Step Thirteen: Watering the Coals
When finished, dump the charcoal out on the ground and sprinkle water over them to stop them burning.
Let’s Eat!
Step One: Portioning for Many
At this point it is time to divide everything up for the various people who will be eating it. It is likely that you have been preparing not only for yourself and those present, but for your brother who lives on his own up the street and a few others here and there, and there’s also those Americans who have been salivating for the last two hours. So, the sauce gets divded up among several containers with a politcal savvy informing how many of what kinds of pieces of fish go into whose bowls (mid-sections being more desirable than heads, for example) and which bowls the whole piments end up in. The rice, too, will be divided among several containers and will always be very pleasantly molded into a lovely dome shape even if it is to be massacred in a matter of seconds. The political savvy also goes towards informing proportions, no matter how much you protest, women and kids will make a little sauce go a long way, often filling their stomachs with mostly rice.

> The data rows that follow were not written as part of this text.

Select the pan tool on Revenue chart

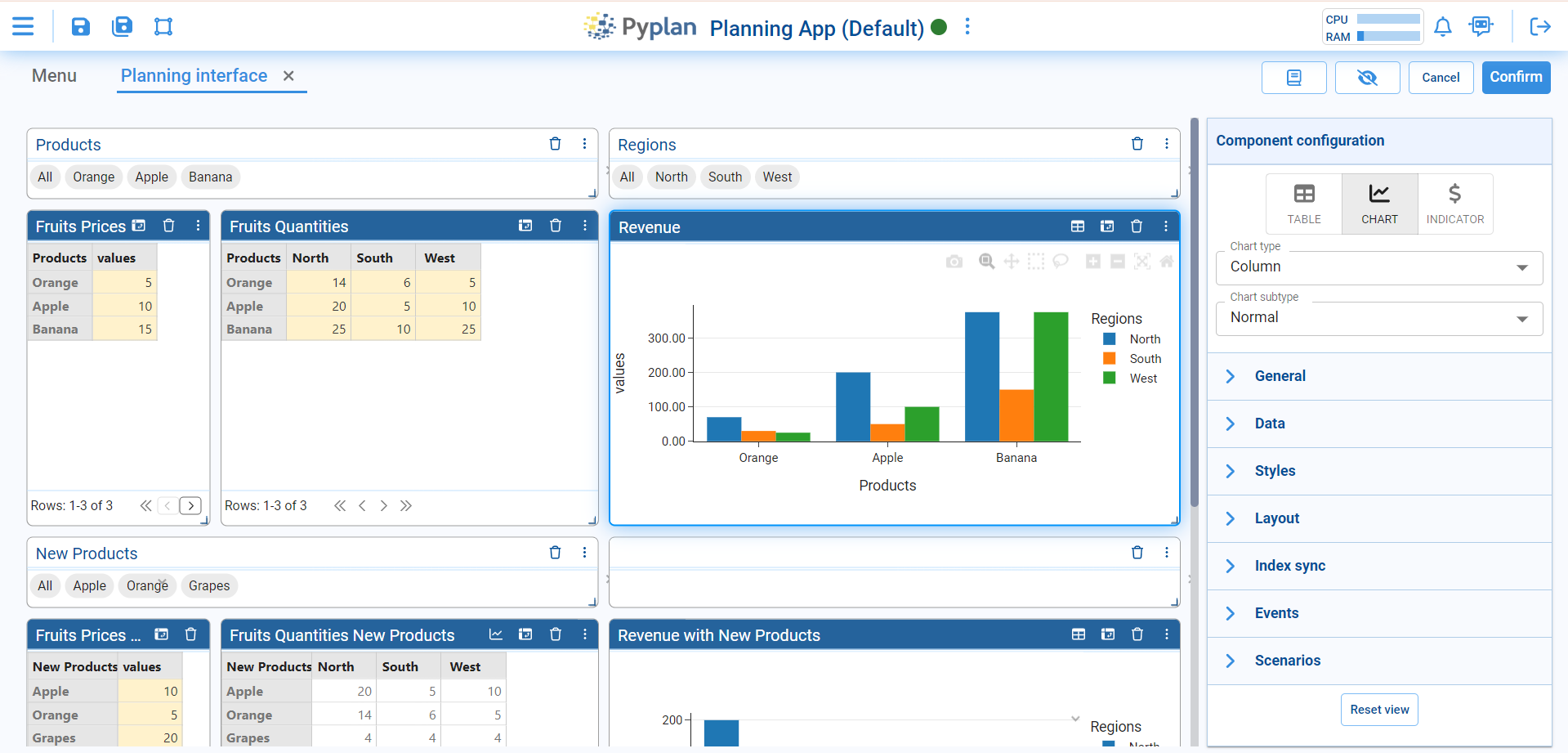[1012, 261]
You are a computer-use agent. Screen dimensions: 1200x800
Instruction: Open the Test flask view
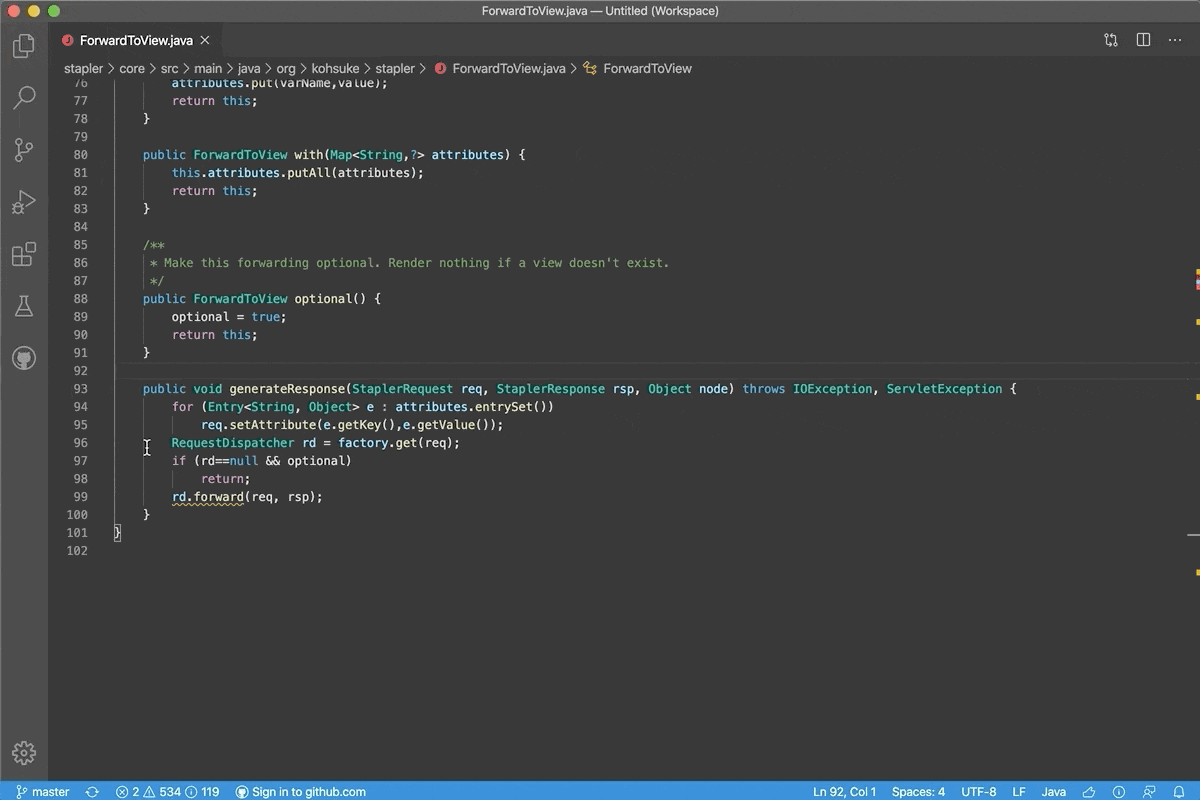click(24, 306)
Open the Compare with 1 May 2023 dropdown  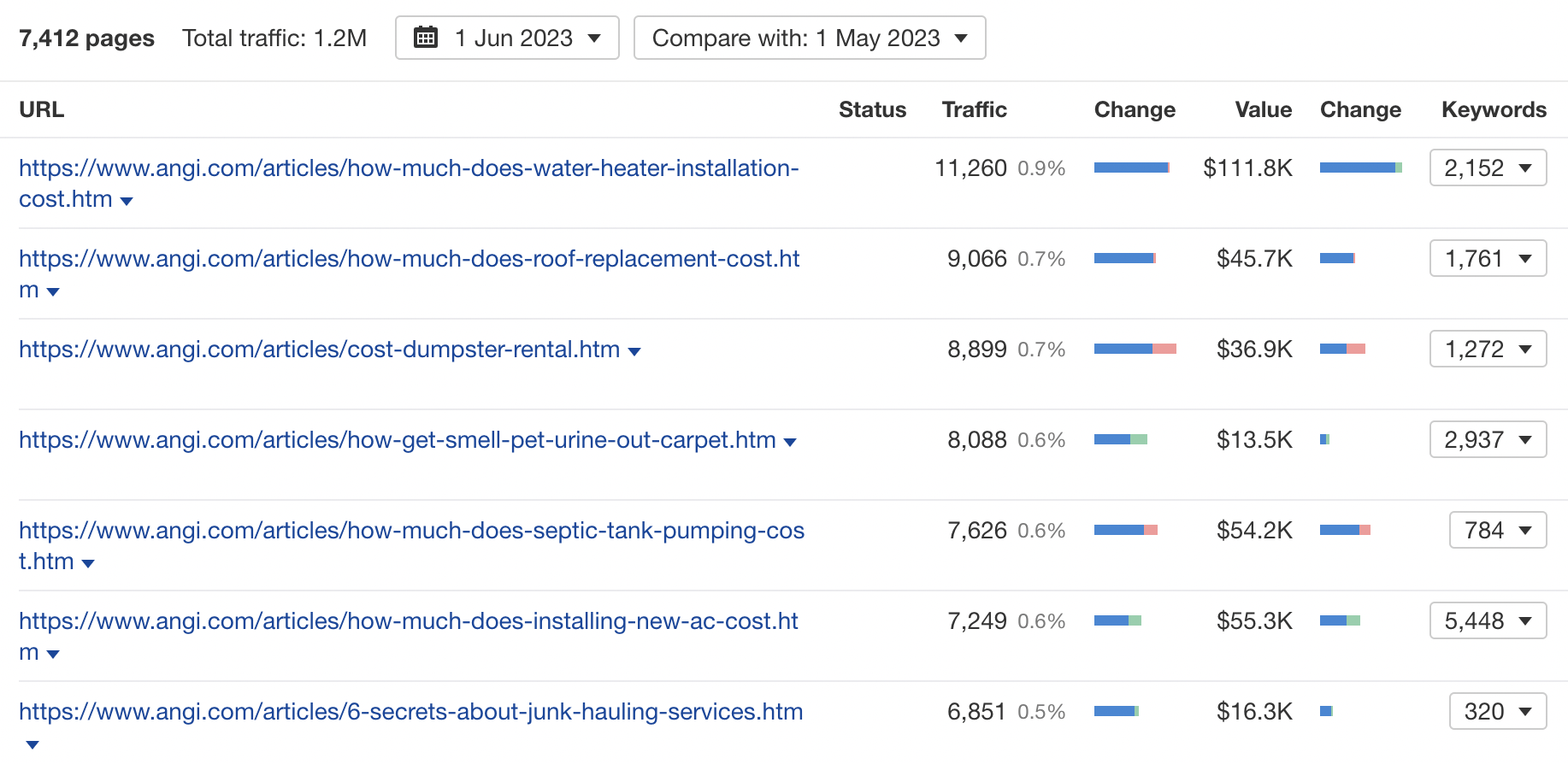pos(809,38)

Step Two: Serving the Americans in a Room By Themselves
Another norm that is hard to break is the expectation that we, as Americans, will be served and will eat in a room all by ourselves, even if there is just one of us. It is normal here for men and women to eat separately, for kids to eat separately, I guess we’re just one more category that eats on its own.
Step Three: Pig Out
I am of the opinion that a finely made sauce such as this one is not meant to savoured, it is meant to be devoured. And, remember, you’re in a room by yourself, so go for it! You should have already practiced your profuse local-language thank-you’s, so that you are able to utter them through your peanut-sauce stupor. Burping is not only acceptable, but appropriate and appreciated — burps away!
Oh, intrepid blog reader, once again, good on ya’ for making it to the end of this long, detailed entry!
We all know that food is culture and I now find myself in a place where I am hit over the head by that fact every single day. Stay tuned…will be cutting the throat of a chicken soon and learning the special process for making fonio (one of those ill-exploited rice alternatives)…many more details to come, I’m sure!
1 Comment
June 28th, 2008 at 4:08 pm
It’s fun that I first found this yesterday — just when you had posted it. I’ve just read it out loud to gramma while she’s making “Vi’s Thighs” for our first Fried Chicken & Fireworks event, christening Dianne’s new lakefront yard (she left for Canada this morning, so we’re doing it without her!)… She says she loves you and misses you. Fred just walked the neighborhood at his 28-minute pace for the whole neighborhood. We’re going over at 7…Rhythm & Booms starts at 9:30. The detial is nothing less than perfect…puts us right there with you. Fish bones, fishing fingers and all… Love you, Mom, Gramma, Tim and Fred.